If setting an alternate type on the field, what about alternate tag too,
which could also be used to place the hyphen in the tag to auto exclude the
field if it were the alternate value, or specific value, such as the tag1
example, which would conflict with the linear syntax model, but perhaps, if
tag1 and exclude the tag if 'hyphen', %tag1:quoted-string:|:-:char:\x2d%

%<tag>:<type>:<extraData>:|:<alternateTag>:<alternateType>:<alternateData>%

I know that is ugly, but Imagine a ugly log, with a lot of fields, and lets
take just three key values, which exhibit the potential of output something
different, if not populated, a char, (hyphen/space) or string "Null" for
example:

Username: NT Authority  Domain: Null  IP Address: -
Username: kgreen  Domain: kendallarium  IP Address: 10.0.0.10
Username:    Domain: Null  IP Address: 10.0.0.1

If rulebase included char type and string type, to match and capture on
fieldname/tag or exclude if is set to hyphen...

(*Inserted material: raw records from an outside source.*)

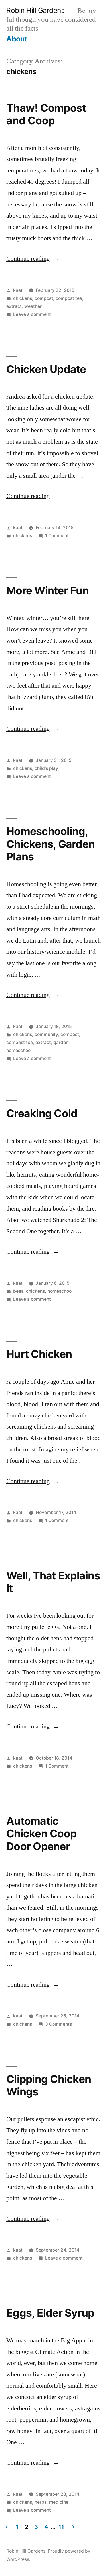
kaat (18, 290)
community (46, 1034)
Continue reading (32, 259)
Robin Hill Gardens (35, 10)
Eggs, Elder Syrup (50, 2312)
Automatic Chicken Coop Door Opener (41, 1833)
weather (33, 306)
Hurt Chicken (39, 1354)
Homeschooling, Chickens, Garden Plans (50, 844)
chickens (22, 298)
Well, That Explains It (53, 1582)
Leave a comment (32, 314)
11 (61, 2526)
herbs (41, 2502)
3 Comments (58, 2024)
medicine (58, 2502)
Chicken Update (46, 369)
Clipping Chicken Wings (48, 2085)
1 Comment (57, 535)
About (16, 39)
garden (60, 1042)
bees (18, 1291)
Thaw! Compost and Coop (46, 114)
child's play (46, 768)
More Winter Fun (47, 590)
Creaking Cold (41, 1113)
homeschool (19, 1050)
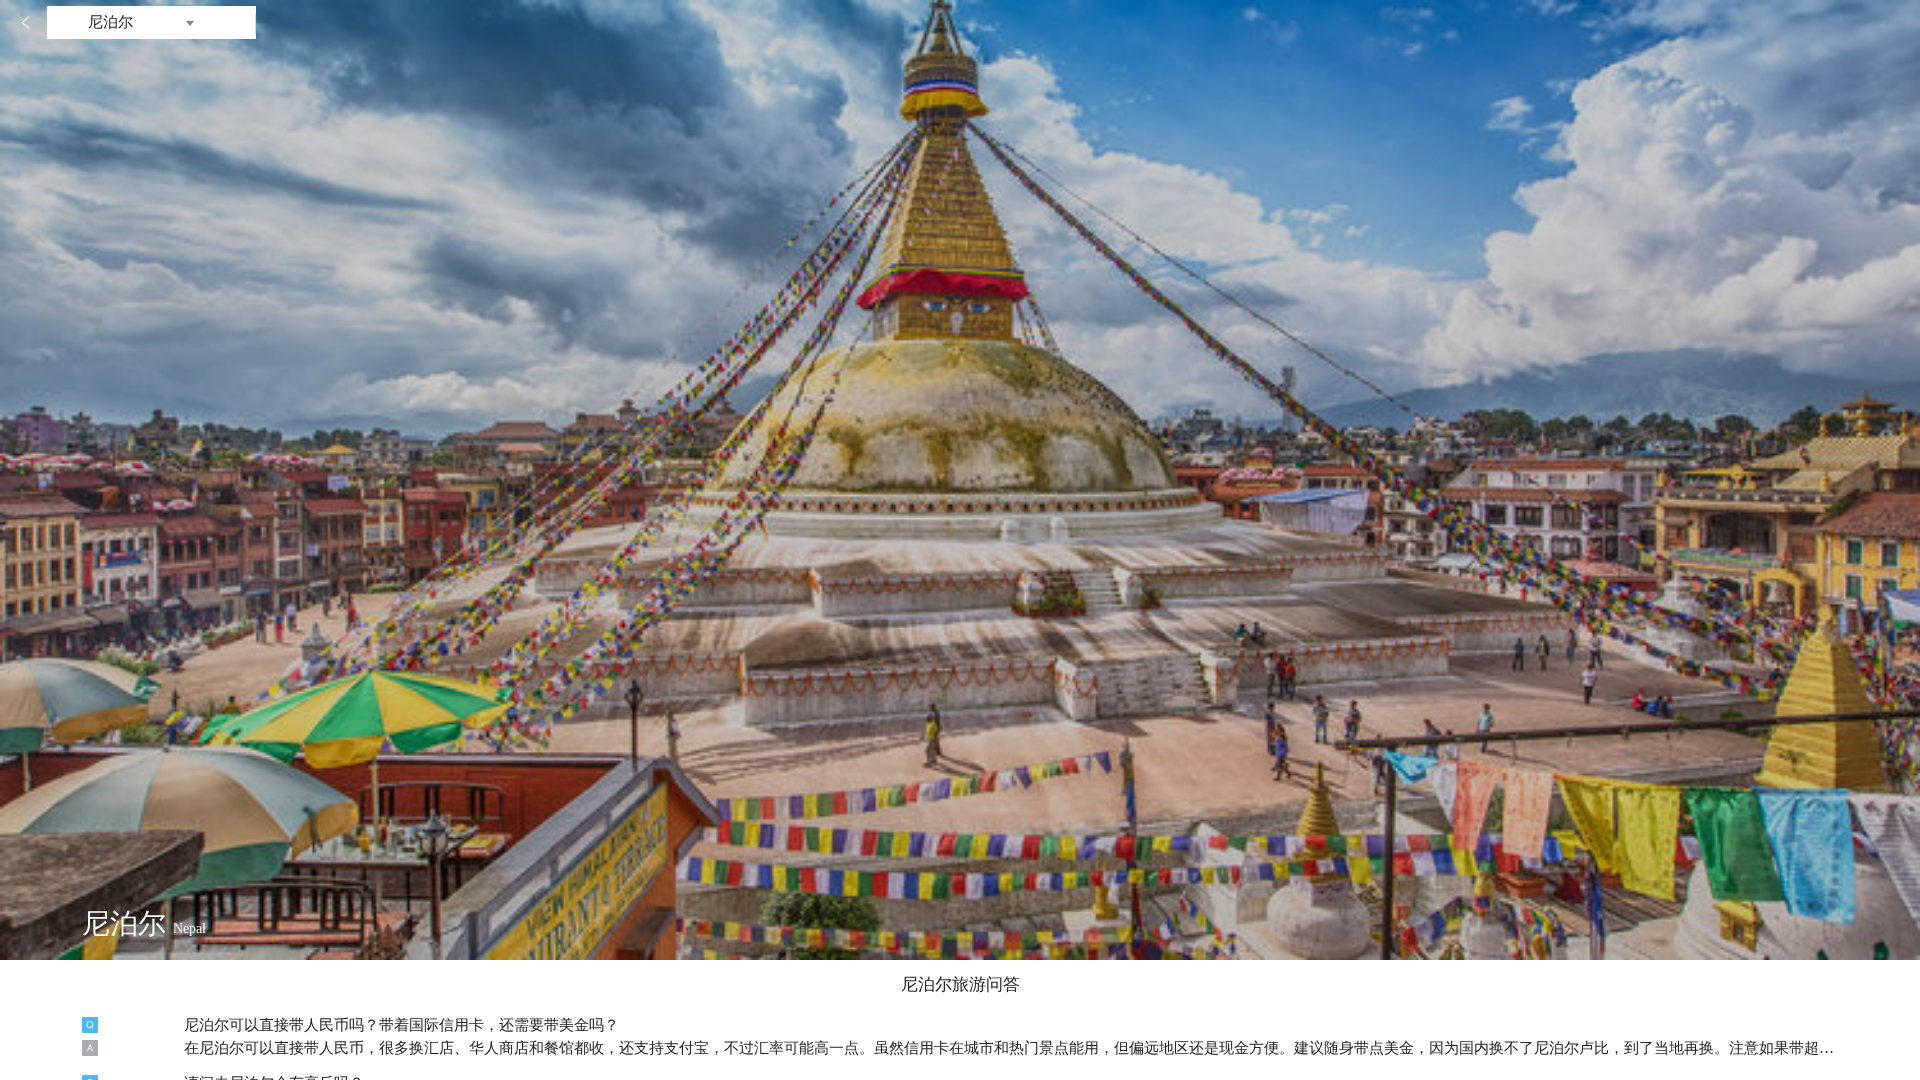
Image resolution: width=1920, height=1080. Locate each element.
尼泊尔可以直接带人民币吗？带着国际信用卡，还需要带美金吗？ (401, 1025)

Username: %User:to-string:Domain:|-:char:\x20%  Domain:
%Domain:word:|:-:string:Null%  IP Address: %IP:ipv4:|:-:char:\x2d%

These examples emphasize excluding the data with hyphen tag, although there
are plenty of cases where may want extract field only if is matched, simply
use the nonexistent char and string literal types would nice to have, but
the main feature of '|' or word, number, ip address, quoted string, or
character/string to specific char/to-string, and in some cases could be
substituted for array of key value pairs which have arbitrary wrappers for
if the data is quoted, with equal symbols, or colons, comma, and/or space
separated, for user defined format as extradata, or maybe even template
name with string to define, to extend the iptables type. This would not
give such control to select which fields, and data types, and alternates,
nor ability to exclude on alternate, as previously described features do...

What this does do, is shorten rule base when there are well defined key
value pattern (kvp), which could possibly leverage what formats use colons
and spaces and equals with or without quotes, similar to mmjsonparse or
mmfields, but with cee declarations not required, as string format...
Somehow to define the wrappers for the type of key: "value" or key=value

So on that level, with lexical parsing of the same 3 key as tag/label and
values, abstracting from the iptables type, as if we had ability to define
wrap, in a literal form, perhaps something like this better illustrates key
value pairs (kvp) rulebase:

Example from above as format [Key: Value  ]
%kvp:key\x3a\x20value\x20\x20%

kvp type would need extra data that includes key and value define format of
wrappers, in this case key: value  key: value
-the 3 chosen fields output would be auto field extracted and labeled, same
as iptables type does:
"Username"="NT Authority", "Domain"="Null", "IP Address"="-"
"Username"="kgreen", "Domain"="kendallarium", "IP Address"="10.0.0.10"
"Username"=" ", "Domain"="Null", "IP Address"="10.0.0.1"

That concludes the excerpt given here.